§ Passage to read:
══════════
I knew it, but he was still denying it when I checked in again last night. It wasn't until I pulled out all the manipulative skills I could muster that he finally admitted, that yeah, he had a squizz on Sat night and....well, there it all was.

I've been in a state of panic worried about how he might react but I needn't have been. He was all for the challenge. Infact he's all for it going on for another year. And the year after that too.

So, suffice to say it's been a success. I'm gonna take the lead from some of the feedback I've had and give this a good old shot for a little longer.

Would I recommend it? Hell yeah. Admittedly keeping a blog kept me on the straight and narrow, but I haven't yelled in a week and don't actually feel like yelling now that my week is over. WIERD. Without the blog I rekon I would have given up at day 3, so if you do give it a shot, make sure you pre plan it. Obviously I haven't been talking much about what I did, but in the main it was no complaining (though I did get simmeringly shirty mid week), being conversational, actually stopping what I was doing and looking at him whilst we were talking and just trying to stay cool all week really. There are others out there that are way better at this stuff than I am!

Now, this is the 7 day wrap up and it's hit 10/10 in the success stakes (hard not to with R pulling out all stops the last couple of days), but I'm keen to add a couple of pieces later on. Going to interview R to get his perspective on how this week went, from the sneaky side of it right up to how he feels now . And trying to twist the arm of a friend of mine, who wrote "A womb with attitude" to do a guest blog on the power those raging hormones have over us mere mortals.

But for me, for now that's about it. Phew. I'm exhausted. And I still have all that swinging off the chandeliers to do yet....

Love to hear your final thoughts if you have a chance to slip 'em in the comments.

Dovic xx


Sunday, February 21, 2010

Show the Love Challenge Day 6 - Somewhere over the rainbow

A big beautiful gorgeous day and so nice to enjoy it from the inside out. Something about this challenge is working :) (Here is where it started).

Gonna leave it at that tonight.

Til we meet for the last time and wrap up tomorrow....

Dovic xx
PS Don't forget to cast your vote.
PSS Luurve the star chart!





Saturday, February 20, 2010

Show the Love Challenge Day 5 - Raging Hormones and a Star Chart

So we're loved up today and it's nice :).
══════════
§ What is needed: Translate this sentence from the blog post about the Show the Love Challenge into Spanish: "I've been in a state of panic worried about how he might react but I needn't have been." The records have no connection to the blog post about the Show the Love Challenge.

§ Provided records:
══════════
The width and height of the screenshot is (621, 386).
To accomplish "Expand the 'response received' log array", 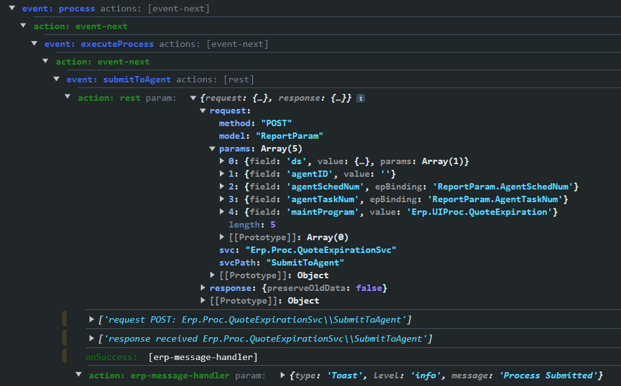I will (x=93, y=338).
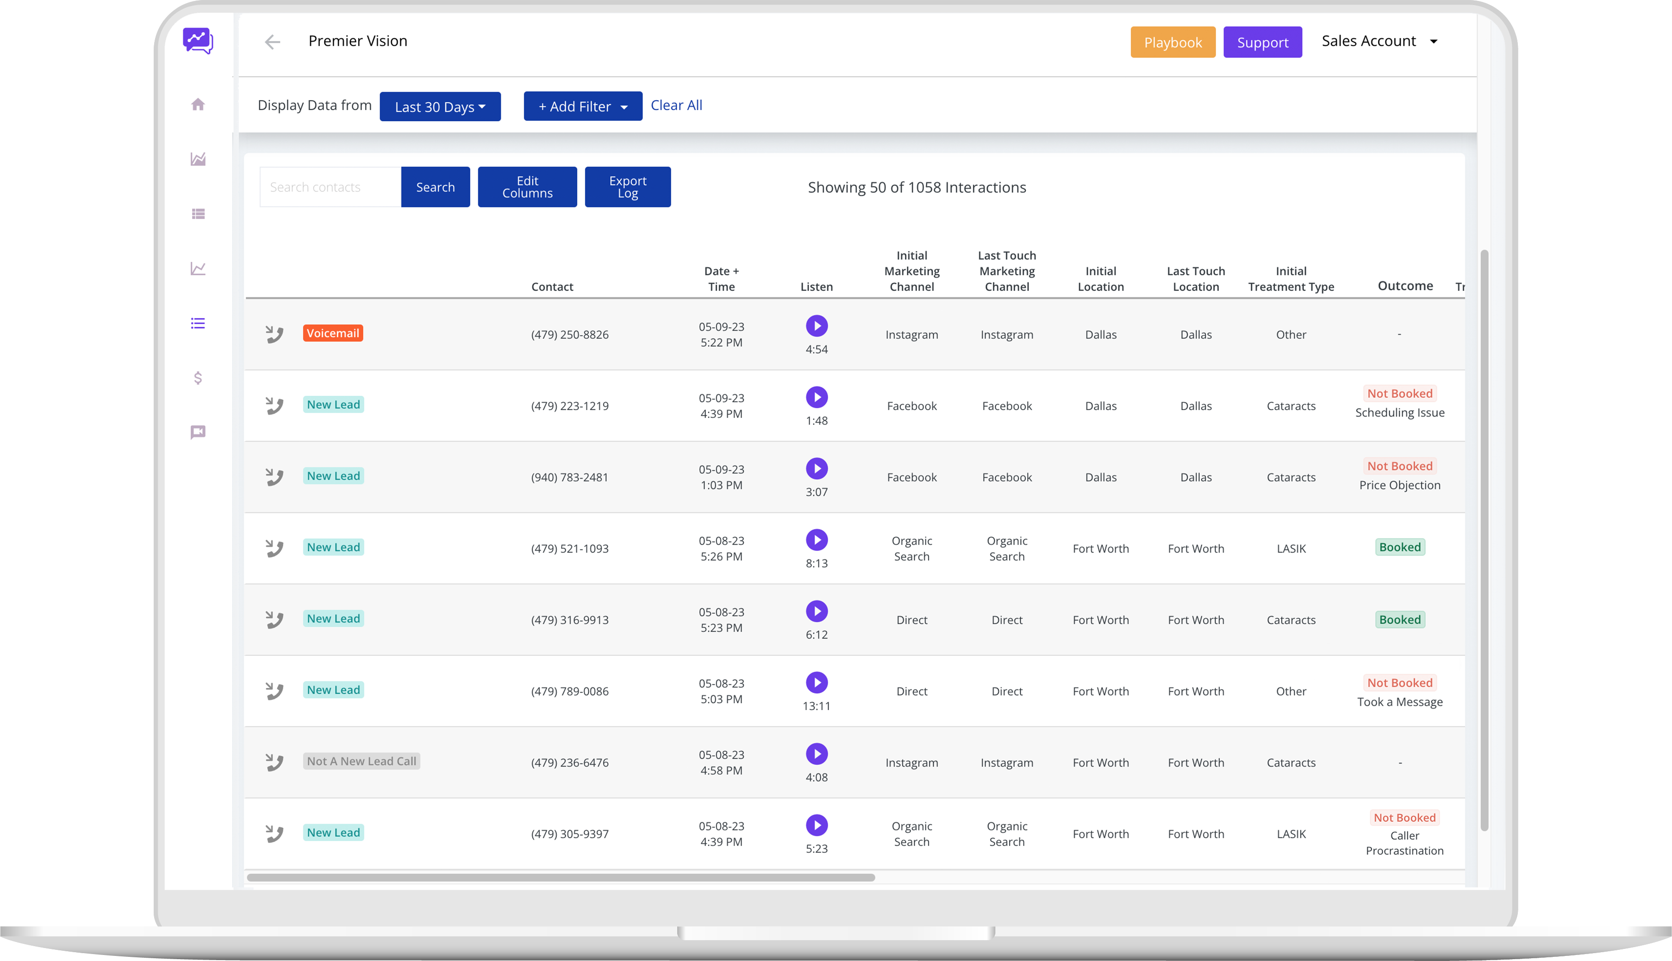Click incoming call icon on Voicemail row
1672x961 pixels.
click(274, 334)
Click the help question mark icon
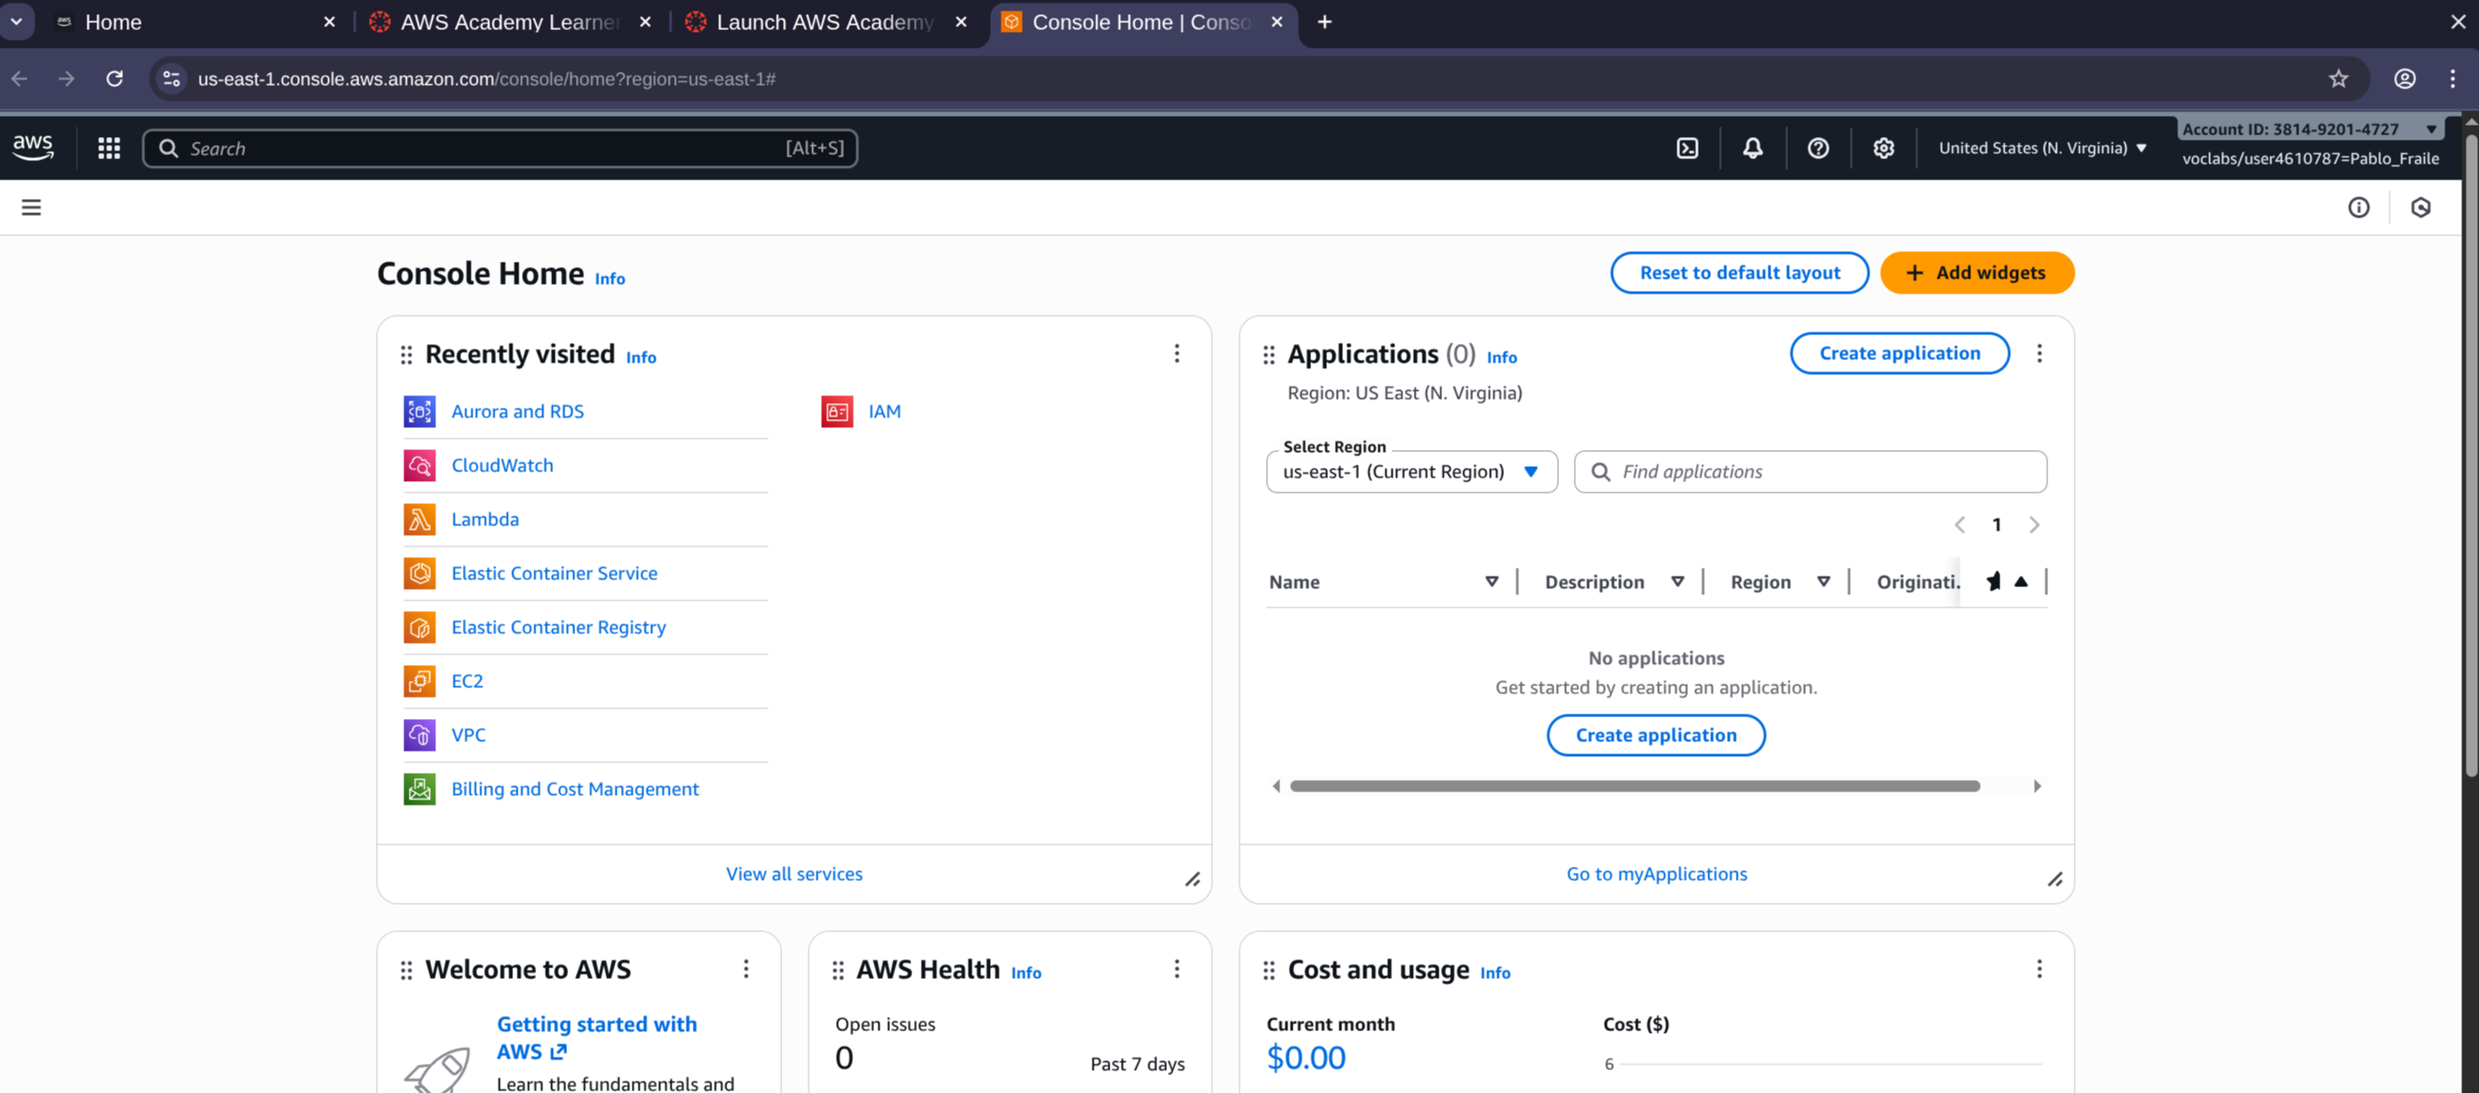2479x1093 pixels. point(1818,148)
══════════
§ Solution below: He estado en pleno pánico, con la preocupación de cómo podría reaccionar él, pero no hacía falta.